Friday, September 23, 2011

“Print ‘Till You Drop” Update

In Scenario One: “Print ‘Till You Drop” I estimated the market would continue to drop until monetary policy (the Federal Reserve printing money) or fiscal policy (Government spending and borrowing money) began to re-inflate the economy and consequently the markets. The timing of the turnaround would be dependent on the “pain” felt by investors and politicians. My estimate was +/- Labor Day because it takes time to implement these programs and the election cycle begins to heat up.

Also, my assumption was a new stimulus program would be initiated (and one was introduced by President Obama as a “Jobs Program” for $445 billion) and a new Quantitative Easing (QE3) program from the Federal Reserve. The political mood is against more stimuli at the moment, but the Republicans can’t resist tax cuts so I assumed about $300 or $350 billion would get through the Congress. Net/Net: we basically have two options: Re-inflate the economy and markets (print ‘till you drop) or revert to a capitalist system (small government and a privately run economy.)

Since there is little chance we will go back to a capitalist system, my assumption was that the government would be “accommodative.” This assumption appeared to be correct when the debt ceiling was raised with almost no cut in spending until 2013. Then, a month ago, Fed Chairman Bernanke extended the zero interest rate policy (ZIRP) through at least mid-2013 and a statement that the Fed would remain “accommodative.” He re-iterated that statement when he was in Minneapolis a few weeks ago.

In the meantime, it was leaked that the Fed would, at minimum, initiate a “Twist” program. This program would sell about $400 billion of short-term treasuries and buy $400 billion of long-term treasuries in order to drive down long-term interest rates and help the housing industry refinance. This program would not increase the money supply (sell 400, buy 400) so it would not help re-inflate GDP or the markets. In fact, Since QE2 ended, money supply would actually contract because he did not replace the $600 billion in new money he printed for QE2. As you know, contraction takes away from GDP and thus the markets.

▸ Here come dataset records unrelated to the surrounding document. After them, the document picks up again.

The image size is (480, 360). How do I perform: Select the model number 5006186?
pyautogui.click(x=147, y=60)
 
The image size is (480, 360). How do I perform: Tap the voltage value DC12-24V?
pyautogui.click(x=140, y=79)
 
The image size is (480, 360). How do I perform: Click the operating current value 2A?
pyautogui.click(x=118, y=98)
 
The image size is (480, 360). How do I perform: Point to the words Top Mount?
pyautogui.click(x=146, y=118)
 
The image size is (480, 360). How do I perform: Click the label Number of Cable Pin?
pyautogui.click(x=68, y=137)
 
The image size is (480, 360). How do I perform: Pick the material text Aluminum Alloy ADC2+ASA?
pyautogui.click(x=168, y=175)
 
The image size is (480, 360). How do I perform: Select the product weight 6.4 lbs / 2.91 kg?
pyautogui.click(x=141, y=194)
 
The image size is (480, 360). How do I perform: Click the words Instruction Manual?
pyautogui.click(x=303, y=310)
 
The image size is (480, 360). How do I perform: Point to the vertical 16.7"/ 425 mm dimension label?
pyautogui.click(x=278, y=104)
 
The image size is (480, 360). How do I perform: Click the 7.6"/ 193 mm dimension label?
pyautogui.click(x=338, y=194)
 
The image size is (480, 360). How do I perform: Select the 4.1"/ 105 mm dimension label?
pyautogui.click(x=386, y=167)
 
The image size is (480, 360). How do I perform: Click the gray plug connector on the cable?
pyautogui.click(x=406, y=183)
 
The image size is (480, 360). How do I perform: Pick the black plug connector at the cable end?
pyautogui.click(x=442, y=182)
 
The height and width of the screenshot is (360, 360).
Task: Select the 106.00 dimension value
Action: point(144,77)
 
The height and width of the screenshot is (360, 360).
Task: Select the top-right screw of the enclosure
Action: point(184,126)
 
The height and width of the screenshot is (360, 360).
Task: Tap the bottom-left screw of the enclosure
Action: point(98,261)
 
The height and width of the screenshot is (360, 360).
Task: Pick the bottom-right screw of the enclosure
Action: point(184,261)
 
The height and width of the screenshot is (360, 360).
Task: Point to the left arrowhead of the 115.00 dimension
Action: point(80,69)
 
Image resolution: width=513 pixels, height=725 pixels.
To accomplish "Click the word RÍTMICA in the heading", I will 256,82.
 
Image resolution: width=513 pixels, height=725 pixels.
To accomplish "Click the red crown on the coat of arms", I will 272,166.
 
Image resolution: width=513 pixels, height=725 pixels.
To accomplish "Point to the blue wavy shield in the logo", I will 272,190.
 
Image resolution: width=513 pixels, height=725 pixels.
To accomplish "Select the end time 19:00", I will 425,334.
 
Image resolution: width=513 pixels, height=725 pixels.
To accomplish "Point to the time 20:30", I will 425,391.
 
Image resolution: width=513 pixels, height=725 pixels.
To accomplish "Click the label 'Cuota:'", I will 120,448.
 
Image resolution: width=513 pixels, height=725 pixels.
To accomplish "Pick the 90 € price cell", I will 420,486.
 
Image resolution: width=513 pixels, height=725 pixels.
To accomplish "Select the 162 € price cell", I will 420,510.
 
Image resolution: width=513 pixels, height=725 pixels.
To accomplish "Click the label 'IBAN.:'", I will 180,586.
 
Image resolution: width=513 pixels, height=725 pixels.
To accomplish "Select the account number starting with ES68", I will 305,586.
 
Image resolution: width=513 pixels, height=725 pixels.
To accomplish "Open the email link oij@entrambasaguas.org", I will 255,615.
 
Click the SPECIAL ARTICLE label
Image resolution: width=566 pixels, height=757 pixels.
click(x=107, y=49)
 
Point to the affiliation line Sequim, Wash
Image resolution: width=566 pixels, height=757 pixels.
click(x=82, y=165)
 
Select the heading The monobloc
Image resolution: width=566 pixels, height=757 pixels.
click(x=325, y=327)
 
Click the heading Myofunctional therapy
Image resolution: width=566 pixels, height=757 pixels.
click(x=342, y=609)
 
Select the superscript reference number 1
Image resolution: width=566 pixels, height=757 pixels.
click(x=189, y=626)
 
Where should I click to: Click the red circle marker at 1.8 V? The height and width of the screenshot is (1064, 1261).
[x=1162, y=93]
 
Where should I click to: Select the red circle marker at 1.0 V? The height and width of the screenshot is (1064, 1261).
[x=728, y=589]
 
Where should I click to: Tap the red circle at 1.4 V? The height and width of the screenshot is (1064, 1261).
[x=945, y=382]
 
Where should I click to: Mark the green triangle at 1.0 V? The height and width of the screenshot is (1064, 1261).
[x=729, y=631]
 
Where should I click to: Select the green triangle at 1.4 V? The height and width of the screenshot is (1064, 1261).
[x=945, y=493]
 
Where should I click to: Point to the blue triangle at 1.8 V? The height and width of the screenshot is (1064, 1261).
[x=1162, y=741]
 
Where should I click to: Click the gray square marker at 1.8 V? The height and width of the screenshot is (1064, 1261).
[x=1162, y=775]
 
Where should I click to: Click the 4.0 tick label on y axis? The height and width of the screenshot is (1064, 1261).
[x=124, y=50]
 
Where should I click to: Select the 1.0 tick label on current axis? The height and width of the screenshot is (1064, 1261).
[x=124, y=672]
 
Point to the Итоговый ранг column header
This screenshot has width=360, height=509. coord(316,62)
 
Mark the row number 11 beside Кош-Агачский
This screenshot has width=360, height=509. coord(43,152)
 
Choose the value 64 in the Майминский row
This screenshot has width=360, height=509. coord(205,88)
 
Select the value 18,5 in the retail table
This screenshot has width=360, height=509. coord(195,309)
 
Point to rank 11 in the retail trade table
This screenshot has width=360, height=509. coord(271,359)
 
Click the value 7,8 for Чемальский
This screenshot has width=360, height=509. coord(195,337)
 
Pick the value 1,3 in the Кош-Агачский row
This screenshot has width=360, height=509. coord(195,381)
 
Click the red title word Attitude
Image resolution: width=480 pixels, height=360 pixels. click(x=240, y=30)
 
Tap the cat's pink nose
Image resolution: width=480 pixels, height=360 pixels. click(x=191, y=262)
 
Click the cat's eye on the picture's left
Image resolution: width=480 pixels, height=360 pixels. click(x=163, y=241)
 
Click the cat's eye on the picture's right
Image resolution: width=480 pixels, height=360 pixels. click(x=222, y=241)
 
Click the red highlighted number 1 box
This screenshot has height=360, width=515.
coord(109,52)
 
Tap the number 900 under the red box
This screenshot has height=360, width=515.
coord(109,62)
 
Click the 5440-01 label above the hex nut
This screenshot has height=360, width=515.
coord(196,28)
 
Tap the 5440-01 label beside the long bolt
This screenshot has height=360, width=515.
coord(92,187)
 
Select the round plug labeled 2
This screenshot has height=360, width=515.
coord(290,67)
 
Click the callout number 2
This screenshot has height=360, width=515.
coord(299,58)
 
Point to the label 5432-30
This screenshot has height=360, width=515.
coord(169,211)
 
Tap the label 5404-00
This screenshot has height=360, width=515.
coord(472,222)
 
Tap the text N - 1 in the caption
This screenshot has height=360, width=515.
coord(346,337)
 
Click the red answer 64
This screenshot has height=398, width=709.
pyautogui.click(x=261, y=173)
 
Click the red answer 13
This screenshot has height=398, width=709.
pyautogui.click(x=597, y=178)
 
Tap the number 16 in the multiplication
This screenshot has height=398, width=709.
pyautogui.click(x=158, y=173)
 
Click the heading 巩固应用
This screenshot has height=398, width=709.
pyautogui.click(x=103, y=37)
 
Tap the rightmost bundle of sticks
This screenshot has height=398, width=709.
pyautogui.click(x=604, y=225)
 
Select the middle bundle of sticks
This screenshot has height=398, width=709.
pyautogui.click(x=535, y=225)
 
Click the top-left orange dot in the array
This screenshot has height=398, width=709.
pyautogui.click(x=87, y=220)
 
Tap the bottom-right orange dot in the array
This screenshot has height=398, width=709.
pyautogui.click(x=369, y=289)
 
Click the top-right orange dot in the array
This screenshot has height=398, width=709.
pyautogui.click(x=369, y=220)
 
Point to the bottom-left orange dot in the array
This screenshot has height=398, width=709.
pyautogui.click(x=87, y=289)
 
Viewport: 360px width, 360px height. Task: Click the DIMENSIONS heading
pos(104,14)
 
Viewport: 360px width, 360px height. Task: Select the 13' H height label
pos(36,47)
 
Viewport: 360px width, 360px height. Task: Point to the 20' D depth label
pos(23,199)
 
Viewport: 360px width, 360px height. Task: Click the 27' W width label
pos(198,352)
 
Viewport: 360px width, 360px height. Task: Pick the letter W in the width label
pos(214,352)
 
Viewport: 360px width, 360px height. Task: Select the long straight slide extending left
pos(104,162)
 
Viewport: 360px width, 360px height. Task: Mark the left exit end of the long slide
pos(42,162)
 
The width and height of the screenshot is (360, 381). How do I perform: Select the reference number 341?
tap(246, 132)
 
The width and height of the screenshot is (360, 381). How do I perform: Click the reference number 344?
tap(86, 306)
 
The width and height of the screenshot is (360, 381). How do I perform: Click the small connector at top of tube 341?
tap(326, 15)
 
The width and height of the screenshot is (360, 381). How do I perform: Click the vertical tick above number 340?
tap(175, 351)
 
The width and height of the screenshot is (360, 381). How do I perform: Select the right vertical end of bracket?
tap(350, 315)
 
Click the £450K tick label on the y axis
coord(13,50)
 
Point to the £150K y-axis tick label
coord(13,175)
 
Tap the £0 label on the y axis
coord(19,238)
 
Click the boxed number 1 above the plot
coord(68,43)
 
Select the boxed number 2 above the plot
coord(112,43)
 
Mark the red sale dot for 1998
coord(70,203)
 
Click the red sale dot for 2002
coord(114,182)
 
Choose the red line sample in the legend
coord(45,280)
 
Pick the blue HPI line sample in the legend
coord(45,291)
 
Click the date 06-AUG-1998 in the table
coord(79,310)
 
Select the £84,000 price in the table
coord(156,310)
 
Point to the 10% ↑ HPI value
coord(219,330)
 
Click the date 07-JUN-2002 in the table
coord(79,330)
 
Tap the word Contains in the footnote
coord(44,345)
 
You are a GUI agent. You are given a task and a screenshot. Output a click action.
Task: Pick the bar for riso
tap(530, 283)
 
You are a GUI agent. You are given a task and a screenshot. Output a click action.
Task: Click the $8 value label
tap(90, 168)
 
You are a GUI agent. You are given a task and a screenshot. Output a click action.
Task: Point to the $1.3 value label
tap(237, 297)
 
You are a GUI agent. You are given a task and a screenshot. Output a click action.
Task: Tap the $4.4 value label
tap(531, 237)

By the way, by itself, “Twist” will not help the housing situation either. It will also cause the yield curve to flatten (not much difference in interest rates between two year bonds and 30 year bonds) which takes the profits out of lending.

Many thought, me included, that the Fed would “surprise” the markets with additional easing or money printing. For example, stop paying banks interest for excess reserves held at the Fed which would force the banks back into the lending business. Also, to push additional money into the financial system to cause inflation (help GDP, help the markets, reduce value of the dollar to help with exports.)

On Wednesday, the surprise was that the Fed did not agree to create more money. Evidently, we have not reached their pain threshold yet. However, within hours of the Fed announcement, European markets began to fall apart again. World GDP growth rates were reduced, including the U.S. So, the question becomes: is this enough pain or do we have to wait until the next Fed meeting in November? Or is the political will to spend more money just not there?

Tuesday, September 20, 2011

The Lack Of Consumer Spending Is The Problem, Right?

Everyone knows that what is causing the recession is the “gap” in consumer spending, Right? That is the explanation according to Keynesian economics and that’s what we have been told. So after spending trillions of dollars trying to fill the consumer spending “gap” and creating $15 trillion in debt; we have been told (Paul Krugman, et.al.) that we just didn’t spend enough.

Great, so we are now about to spend some more on: 1, a new “jobs” bill that will do nothing but add to the debt and accomplish nothing long-term and 2, a new Quantitative Easing Program ( QE3 or money printing) to help the banks and hurt savers.

Printing money does levitate the market, especially when the new printed money goes to banks who can then invest it in the capital markets and in higher paying foreign investments. BUT, consumer spending is not our problem. Here are some numbers from the Bureau of Labor Statistics (dollars in trillions) that prove the point.

Year....................2006 2007 2008 2009 2010
Government
Expenditures...........$4.14 $4.43 $4.73 $4.99 $5.26

Personal
Consumption............$9.52 $10.00 $9.74 $10.34 $10.45

Private Fixed
Investment
(Business
Spending)..............$2.26 $2.26 $2.12 $1.70 $1.72

This is telling us that the real problem is Business Investment. It is down by $539 billion or 23% from the peak in 2007; and running at about 76% of the 2006 level.

Isn’t this the real question: Why are businesses unwilling to invest and grow? Or is all the investment overseas where the business climate is more favorable?